Accelerating Inference of Retrieval-Augmented Generation via Sparse Context Selection
Yun Zhu, Jia-Chen Gu, Caitlin Sikora, Ho Ko, Yinxiao Liu, Chu-Cheng Lin, Lei Shu, Liangchen Luo, Lei Meng, Bang Liu, Jindong Chen
TL;DR
Sparse RAG addresses the latency bottleneck in retrieval-augmented generation by decoupling context prefill from decoding. It encodes retrieved documents in parallel and uses prompt-driven per-context assessment to selectively load only highly relevant caches during generation, integrating assessment and generation in one process. On PopQA and QMSum, Sparse RAG achieves comparable or better generation quality with substantially lower decoding latency than dense baselines, while reducing the number of loaded contexts and filtering noisy content. The method demonstrates robust performance across short- and long-form tasks and offers practical benefits for on-device or resource-constrained inference, with clear avenues for extension to multimodal contexts.
Abstract
Large language models (LLMs) augmented with retrieval exhibit robust performance and extensive versatility by incorporating external contexts.

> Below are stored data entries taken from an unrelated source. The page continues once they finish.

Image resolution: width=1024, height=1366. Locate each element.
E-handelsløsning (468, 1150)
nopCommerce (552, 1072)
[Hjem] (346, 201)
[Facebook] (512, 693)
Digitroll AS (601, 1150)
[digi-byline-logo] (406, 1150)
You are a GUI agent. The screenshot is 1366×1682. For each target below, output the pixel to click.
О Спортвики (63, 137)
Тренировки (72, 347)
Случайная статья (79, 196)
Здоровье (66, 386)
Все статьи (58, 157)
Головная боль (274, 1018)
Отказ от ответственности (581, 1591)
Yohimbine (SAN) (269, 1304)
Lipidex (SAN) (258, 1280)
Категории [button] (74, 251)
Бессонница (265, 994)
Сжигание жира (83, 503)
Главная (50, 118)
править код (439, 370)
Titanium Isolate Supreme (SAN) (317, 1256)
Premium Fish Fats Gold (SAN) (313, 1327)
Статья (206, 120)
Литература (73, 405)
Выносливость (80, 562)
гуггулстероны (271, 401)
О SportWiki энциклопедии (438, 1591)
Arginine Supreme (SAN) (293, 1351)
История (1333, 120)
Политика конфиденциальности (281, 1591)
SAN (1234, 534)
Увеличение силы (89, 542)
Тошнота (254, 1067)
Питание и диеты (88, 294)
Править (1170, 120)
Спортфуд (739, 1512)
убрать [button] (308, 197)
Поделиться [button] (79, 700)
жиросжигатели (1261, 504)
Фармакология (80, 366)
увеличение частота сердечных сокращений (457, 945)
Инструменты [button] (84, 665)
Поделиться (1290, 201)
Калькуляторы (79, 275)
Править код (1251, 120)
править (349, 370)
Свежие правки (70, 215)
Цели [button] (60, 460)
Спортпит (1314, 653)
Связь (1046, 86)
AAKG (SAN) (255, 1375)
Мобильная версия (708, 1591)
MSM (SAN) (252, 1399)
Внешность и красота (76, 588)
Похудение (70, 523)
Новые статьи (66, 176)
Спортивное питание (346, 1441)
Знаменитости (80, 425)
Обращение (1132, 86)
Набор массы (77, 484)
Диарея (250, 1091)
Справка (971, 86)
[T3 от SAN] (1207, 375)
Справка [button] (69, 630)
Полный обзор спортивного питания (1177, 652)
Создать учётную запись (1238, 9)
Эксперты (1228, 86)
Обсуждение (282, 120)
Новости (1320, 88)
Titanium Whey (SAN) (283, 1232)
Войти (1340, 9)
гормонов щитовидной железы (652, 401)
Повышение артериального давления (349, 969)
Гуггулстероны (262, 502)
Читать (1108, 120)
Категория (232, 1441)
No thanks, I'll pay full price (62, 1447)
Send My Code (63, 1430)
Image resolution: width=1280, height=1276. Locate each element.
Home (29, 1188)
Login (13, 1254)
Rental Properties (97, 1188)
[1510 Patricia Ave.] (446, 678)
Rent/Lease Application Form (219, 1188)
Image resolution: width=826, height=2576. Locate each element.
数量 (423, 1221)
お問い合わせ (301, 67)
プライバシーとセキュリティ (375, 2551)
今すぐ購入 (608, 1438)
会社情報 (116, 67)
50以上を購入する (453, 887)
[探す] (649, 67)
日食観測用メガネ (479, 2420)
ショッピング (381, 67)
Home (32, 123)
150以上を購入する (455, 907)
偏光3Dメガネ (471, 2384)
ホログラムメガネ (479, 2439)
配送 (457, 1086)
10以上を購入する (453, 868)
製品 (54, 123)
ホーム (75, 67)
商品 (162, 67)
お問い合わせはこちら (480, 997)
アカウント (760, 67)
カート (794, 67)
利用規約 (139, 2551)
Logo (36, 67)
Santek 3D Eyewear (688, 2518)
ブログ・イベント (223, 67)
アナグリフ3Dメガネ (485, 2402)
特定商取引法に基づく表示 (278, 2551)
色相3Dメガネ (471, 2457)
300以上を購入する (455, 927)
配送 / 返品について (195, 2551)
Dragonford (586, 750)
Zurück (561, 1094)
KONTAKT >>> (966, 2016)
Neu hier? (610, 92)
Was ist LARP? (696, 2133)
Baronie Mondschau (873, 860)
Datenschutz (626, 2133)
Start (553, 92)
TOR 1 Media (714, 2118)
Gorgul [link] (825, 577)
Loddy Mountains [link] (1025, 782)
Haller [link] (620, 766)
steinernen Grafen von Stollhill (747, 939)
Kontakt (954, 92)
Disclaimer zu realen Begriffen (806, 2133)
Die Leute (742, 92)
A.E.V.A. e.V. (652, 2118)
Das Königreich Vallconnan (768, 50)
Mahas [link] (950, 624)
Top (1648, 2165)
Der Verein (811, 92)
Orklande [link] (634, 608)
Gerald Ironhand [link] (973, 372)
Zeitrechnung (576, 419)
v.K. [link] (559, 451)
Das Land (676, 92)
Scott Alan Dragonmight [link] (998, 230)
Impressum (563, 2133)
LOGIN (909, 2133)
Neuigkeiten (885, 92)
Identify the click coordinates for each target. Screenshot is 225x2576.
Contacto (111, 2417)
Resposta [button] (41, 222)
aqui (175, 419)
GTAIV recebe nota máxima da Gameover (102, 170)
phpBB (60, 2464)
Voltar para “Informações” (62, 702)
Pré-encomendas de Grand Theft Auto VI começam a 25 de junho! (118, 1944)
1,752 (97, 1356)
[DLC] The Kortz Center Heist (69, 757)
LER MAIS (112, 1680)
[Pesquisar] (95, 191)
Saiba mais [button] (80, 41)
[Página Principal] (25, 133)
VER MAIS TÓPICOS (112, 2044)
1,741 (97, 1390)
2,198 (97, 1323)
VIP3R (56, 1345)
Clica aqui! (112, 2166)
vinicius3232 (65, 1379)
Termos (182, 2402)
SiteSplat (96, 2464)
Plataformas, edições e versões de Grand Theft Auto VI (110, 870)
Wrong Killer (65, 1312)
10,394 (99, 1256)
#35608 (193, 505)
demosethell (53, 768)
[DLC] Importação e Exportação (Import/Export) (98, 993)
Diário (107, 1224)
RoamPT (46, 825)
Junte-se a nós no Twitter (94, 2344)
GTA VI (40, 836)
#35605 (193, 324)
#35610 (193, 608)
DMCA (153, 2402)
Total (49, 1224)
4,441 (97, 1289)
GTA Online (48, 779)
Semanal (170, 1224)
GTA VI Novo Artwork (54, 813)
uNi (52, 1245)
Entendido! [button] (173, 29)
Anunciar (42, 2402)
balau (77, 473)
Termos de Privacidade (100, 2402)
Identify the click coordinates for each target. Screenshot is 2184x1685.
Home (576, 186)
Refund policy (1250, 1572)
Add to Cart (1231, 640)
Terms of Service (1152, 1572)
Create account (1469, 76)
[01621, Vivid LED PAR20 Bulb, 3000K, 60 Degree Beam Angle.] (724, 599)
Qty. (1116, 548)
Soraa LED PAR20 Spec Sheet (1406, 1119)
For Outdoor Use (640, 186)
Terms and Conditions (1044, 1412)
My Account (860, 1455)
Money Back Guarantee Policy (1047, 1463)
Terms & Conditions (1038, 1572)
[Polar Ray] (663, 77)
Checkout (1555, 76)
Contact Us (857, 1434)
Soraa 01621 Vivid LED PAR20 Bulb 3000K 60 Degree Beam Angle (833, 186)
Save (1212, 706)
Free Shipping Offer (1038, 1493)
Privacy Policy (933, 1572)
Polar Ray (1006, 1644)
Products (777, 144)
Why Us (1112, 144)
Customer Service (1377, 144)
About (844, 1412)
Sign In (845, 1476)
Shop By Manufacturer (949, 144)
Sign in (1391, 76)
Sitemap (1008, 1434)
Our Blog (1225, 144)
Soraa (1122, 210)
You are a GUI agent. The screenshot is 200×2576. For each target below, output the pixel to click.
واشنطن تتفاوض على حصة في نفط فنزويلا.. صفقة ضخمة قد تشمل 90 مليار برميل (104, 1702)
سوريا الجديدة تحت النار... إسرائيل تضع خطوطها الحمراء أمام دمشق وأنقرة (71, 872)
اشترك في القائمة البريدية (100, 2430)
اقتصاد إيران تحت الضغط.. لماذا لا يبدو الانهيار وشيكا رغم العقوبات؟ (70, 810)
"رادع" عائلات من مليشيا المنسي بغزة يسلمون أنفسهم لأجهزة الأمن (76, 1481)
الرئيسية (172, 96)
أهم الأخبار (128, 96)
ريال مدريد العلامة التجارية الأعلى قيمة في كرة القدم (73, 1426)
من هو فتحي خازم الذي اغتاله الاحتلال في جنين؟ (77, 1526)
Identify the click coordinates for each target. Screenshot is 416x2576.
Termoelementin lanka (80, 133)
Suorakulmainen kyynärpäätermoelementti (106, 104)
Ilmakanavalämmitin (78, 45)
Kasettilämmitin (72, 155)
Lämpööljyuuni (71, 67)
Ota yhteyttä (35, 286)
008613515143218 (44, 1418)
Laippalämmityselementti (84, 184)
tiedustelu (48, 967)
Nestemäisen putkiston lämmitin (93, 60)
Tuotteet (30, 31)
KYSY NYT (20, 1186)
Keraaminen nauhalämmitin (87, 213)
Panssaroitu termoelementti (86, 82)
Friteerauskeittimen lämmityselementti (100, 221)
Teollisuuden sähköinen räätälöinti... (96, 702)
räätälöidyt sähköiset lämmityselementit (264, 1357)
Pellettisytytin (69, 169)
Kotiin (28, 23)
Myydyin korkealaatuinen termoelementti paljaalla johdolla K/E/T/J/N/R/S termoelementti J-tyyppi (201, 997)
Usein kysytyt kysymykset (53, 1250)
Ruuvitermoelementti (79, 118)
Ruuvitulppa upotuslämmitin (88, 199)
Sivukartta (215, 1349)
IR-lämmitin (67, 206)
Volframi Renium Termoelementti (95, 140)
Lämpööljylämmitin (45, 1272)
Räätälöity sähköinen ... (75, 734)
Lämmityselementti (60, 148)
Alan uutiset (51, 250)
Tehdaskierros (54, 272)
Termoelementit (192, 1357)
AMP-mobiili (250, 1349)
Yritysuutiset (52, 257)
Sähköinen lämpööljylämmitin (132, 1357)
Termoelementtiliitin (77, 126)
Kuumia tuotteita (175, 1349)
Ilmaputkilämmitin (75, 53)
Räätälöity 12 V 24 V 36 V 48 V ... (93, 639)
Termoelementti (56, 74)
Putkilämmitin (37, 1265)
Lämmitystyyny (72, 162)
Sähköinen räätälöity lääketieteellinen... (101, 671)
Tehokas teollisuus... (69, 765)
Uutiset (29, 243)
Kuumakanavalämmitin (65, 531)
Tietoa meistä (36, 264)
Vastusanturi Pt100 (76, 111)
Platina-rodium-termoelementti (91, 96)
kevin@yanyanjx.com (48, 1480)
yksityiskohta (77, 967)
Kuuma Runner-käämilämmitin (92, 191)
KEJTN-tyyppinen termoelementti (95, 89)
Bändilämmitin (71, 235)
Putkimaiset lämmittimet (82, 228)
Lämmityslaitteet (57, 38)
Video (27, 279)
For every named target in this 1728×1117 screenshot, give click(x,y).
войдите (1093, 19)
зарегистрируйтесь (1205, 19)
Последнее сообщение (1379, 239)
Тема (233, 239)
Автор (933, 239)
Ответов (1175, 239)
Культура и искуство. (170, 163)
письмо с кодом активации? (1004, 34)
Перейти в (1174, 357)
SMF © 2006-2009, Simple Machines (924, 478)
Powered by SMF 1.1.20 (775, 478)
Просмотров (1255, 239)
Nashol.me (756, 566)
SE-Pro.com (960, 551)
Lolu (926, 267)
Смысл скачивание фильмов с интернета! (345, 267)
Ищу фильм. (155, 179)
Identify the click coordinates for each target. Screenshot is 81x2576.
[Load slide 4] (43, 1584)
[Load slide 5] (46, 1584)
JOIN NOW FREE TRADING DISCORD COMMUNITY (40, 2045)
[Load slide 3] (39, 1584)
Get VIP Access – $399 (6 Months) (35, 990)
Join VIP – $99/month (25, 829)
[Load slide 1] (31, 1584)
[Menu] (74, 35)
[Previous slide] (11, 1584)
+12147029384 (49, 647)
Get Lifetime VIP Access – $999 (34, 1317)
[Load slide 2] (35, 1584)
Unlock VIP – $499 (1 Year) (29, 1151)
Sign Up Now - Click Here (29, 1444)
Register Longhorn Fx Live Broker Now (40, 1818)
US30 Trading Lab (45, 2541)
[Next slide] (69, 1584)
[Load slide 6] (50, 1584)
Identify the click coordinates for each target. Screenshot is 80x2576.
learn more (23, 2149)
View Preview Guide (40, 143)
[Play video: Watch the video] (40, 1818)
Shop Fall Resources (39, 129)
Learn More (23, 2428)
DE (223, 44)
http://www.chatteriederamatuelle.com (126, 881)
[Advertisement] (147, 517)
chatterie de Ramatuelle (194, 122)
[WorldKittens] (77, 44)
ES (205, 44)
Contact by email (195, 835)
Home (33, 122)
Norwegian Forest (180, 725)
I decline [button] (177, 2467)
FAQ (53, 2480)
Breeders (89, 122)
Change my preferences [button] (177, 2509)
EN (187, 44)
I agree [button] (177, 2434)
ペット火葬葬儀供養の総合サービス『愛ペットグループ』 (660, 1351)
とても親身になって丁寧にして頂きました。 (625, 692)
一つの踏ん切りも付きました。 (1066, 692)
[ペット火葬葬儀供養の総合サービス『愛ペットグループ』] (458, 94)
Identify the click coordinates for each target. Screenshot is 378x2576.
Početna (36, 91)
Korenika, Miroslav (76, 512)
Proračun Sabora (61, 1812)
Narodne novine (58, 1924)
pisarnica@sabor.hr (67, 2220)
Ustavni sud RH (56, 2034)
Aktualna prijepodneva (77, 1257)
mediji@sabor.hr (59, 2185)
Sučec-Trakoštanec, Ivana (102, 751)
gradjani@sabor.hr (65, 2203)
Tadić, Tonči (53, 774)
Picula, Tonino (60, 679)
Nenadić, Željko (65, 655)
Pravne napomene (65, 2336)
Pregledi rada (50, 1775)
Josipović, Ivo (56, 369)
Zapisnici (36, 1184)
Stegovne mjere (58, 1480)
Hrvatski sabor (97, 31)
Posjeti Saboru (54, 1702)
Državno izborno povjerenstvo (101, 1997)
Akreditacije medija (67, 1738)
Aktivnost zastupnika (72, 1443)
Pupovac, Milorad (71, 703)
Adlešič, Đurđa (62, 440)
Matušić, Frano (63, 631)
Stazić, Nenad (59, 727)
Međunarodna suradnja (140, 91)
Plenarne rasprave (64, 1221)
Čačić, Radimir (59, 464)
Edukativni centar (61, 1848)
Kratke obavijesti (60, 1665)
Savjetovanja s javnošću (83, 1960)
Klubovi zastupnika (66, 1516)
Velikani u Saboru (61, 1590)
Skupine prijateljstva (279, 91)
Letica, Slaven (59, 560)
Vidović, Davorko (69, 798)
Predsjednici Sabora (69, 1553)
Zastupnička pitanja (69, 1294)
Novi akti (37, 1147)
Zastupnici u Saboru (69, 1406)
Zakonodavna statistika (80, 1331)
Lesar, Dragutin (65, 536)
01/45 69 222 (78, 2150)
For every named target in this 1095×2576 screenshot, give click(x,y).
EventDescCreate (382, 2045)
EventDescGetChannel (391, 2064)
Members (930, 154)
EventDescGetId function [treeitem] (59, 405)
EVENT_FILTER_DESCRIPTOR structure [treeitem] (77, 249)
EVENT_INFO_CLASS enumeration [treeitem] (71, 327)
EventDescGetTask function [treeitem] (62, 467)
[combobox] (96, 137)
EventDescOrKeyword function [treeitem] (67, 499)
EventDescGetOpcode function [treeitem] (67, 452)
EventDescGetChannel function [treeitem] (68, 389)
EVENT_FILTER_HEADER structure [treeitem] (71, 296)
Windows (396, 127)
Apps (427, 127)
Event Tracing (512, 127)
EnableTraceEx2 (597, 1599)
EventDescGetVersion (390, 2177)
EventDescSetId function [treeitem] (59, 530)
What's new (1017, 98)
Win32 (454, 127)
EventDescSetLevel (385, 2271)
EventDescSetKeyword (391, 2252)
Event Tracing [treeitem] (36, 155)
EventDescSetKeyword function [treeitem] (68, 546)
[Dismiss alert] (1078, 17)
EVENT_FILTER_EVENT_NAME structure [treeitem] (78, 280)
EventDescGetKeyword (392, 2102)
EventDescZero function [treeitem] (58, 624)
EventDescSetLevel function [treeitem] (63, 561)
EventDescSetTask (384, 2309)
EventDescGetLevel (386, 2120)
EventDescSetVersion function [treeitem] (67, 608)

However, the input length grows linearly in the number of retrieved documents, causing a dramatic increase in latency. In this paper, we propose a novel paradigm named Sparse RAG, which seeks to cut computation costs through sparsity. Specifically, Sparse RAG encodes retrieved documents in parallel, which eliminates latency introduced by long-range attention of retrieved documents. Then, LLMs selectively decode the output by only attending to highly relevant caches auto-regressively, which are chosen via prompting LLMs with special control tokens. It is notable that Sparse RAG combines the assessment of each individual document and the generation of the response into a single process. The designed sparse mechanism in a RAG system can facilitate the reduction of the number of documents loaded during decoding for accelerating the inference of the RAG system. Additionally, filtering out undesirable contexts enhances the model's focus on relevant context, inherently improving its generation quality. Evaluation results of two datasets show that Sparse RAG can strike an optimal balance between generation quality and computational efficiency, demonstrating its generalizability across both short- and long-form generation tasks.